_Extracted material_:
[Start of section]

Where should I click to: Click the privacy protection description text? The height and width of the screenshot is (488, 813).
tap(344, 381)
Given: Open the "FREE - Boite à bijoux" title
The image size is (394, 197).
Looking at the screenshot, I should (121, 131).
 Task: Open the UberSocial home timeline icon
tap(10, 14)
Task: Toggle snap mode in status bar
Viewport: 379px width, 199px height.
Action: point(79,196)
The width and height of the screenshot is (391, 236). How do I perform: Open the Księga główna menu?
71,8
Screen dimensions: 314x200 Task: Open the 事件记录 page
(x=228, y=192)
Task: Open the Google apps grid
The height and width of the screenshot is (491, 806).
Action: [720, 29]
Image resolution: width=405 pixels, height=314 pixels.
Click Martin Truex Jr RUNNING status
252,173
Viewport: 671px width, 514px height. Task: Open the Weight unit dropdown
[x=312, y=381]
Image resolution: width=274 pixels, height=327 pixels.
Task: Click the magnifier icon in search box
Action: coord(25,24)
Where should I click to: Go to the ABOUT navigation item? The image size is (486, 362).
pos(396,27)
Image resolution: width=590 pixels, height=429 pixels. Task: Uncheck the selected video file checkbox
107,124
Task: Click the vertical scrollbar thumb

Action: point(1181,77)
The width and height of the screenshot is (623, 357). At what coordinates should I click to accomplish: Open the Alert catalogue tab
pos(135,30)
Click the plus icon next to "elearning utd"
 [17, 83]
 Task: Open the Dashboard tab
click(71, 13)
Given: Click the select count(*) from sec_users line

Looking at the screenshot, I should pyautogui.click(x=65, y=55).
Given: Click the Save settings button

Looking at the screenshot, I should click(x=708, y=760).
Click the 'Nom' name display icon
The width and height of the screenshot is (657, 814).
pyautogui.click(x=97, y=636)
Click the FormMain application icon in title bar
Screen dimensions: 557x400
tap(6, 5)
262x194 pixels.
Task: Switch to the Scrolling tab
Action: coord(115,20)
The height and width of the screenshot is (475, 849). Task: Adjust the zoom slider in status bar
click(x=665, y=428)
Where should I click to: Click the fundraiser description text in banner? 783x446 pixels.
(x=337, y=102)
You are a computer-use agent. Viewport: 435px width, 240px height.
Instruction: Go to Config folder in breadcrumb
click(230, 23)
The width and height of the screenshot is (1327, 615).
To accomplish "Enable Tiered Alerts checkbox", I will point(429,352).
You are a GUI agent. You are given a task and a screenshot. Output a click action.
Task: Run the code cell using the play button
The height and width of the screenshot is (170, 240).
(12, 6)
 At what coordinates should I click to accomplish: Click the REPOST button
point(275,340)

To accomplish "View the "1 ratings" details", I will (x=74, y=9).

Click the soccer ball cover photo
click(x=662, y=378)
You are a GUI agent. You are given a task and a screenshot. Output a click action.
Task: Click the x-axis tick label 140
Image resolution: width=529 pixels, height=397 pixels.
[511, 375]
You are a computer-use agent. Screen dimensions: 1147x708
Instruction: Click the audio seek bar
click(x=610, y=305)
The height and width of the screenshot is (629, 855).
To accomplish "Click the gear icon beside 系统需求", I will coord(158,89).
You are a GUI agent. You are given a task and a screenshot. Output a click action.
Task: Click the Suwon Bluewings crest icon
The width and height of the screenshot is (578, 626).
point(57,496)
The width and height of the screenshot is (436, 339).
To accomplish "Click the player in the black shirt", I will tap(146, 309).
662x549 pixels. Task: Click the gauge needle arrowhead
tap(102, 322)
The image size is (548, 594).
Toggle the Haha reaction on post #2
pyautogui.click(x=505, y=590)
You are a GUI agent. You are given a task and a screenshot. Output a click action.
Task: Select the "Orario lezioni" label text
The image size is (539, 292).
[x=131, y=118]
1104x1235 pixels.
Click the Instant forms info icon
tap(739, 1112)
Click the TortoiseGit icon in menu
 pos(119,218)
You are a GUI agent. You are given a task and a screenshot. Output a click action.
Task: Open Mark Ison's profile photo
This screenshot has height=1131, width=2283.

[End of section]

_Try it_: The reply should consist of the records, reproduced exactly.

_Finished task_:
Where should I click to: Click the privacy protection description text? The height and width of the screenshot is (488, 813).
tap(344, 381)
Given: Open the "FREE - Boite à bijoux" title
The image size is (394, 197).
Looking at the screenshot, I should (121, 131).
 Task: Open the UberSocial home timeline icon
tap(10, 14)
Task: Toggle snap mode in status bar
Viewport: 379px width, 199px height.
Action: point(79,196)
The width and height of the screenshot is (391, 236). How do I perform: Open the Księga główna menu?
71,8
Screen dimensions: 314x200 Task: Open the 事件记录 page
(x=228, y=192)
Task: Open the Google apps grid
The height and width of the screenshot is (491, 806).
Action: [720, 29]
Image resolution: width=405 pixels, height=314 pixels.
Click Martin Truex Jr RUNNING status
252,173
Viewport: 671px width, 514px height. Task: Open the Weight unit dropdown
[x=312, y=381]
Image resolution: width=274 pixels, height=327 pixels.
Task: Click the magnifier icon in search box
Action: coord(25,24)
Where should I click to: Go to the ABOUT navigation item? The image size is (486, 362).
pos(396,27)
Image resolution: width=590 pixels, height=429 pixels. Task: Uncheck the selected video file checkbox
107,124
Task: Click the vertical scrollbar thumb

Action: point(1181,77)
The width and height of the screenshot is (623, 357). At what coordinates should I click to accomplish: Open the Alert catalogue tab
pos(135,30)
Click the plus icon next to "elearning utd"
 [17, 83]
 Task: Open the Dashboard tab
click(71, 13)
Given: Click the select count(*) from sec_users line

Looking at the screenshot, I should pyautogui.click(x=65, y=55).
Given: Click the Save settings button

Looking at the screenshot, I should click(x=708, y=760).
Click the 'Nom' name display icon
The width and height of the screenshot is (657, 814).
pyautogui.click(x=97, y=636)
Click the FormMain application icon in title bar
Screen dimensions: 557x400
tap(6, 5)
262x194 pixels.
Task: Switch to the Scrolling tab
Action: coord(115,20)
The height and width of the screenshot is (475, 849). Task: Adjust the zoom slider in status bar
click(x=665, y=428)
Where should I click to: Click the fundraiser description text in banner? 783x446 pixels.
(x=337, y=102)
You are a computer-use agent. Viewport: 435px width, 240px height.
Instruction: Go to Config folder in breadcrumb
click(230, 23)
The width and height of the screenshot is (1327, 615).
To accomplish "Enable Tiered Alerts checkbox", I will point(429,352).
You are a GUI agent. You are given a task and a screenshot. Output a click action.
Task: Run the code cell using the play button
The height and width of the screenshot is (170, 240).
(12, 6)
 At what coordinates should I click to accomplish: Click the REPOST button
point(275,340)

To accomplish "View the "1 ratings" details", I will (x=74, y=9).

Click the soccer ball cover photo
click(x=662, y=378)
You are a GUI agent. You are given a task and a screenshot. Output a click action.
Task: Click the x-axis tick label 140
Image resolution: width=529 pixels, height=397 pixels.
[511, 375]
You are a computer-use agent. Screen dimensions: 1147x708
Instruction: Click the audio seek bar
click(x=610, y=305)
The height and width of the screenshot is (629, 855).
To accomplish "Click the gear icon beside 系统需求", I will coord(158,89).
You are a GUI agent. You are given a task and a screenshot. Output a click action.
Task: Click the Suwon Bluewings crest icon
The width and height of the screenshot is (578, 626).
point(57,496)
The width and height of the screenshot is (436, 339).
To accomplish "Click the player in the black shirt", I will tap(146, 309).
662x549 pixels. Task: Click the gauge needle arrowhead
tap(102, 322)
The image size is (548, 594).
Toggle the Haha reaction on post #2
pyautogui.click(x=505, y=590)
You are a GUI agent. You are given a task and a screenshot. Output a click action.
Task: Select the "Orario lezioni" label text
The image size is (539, 292).
[x=131, y=118]
1104x1235 pixels.
Click the Instant forms info icon
tap(739, 1112)
Click the TortoiseGit icon in menu
 pos(119,218)
You are a GUI agent. You are given a task and a screenshot. Output a click action.
Task: Open Mark Ison's profile photo
This screenshot has height=1131, width=2283.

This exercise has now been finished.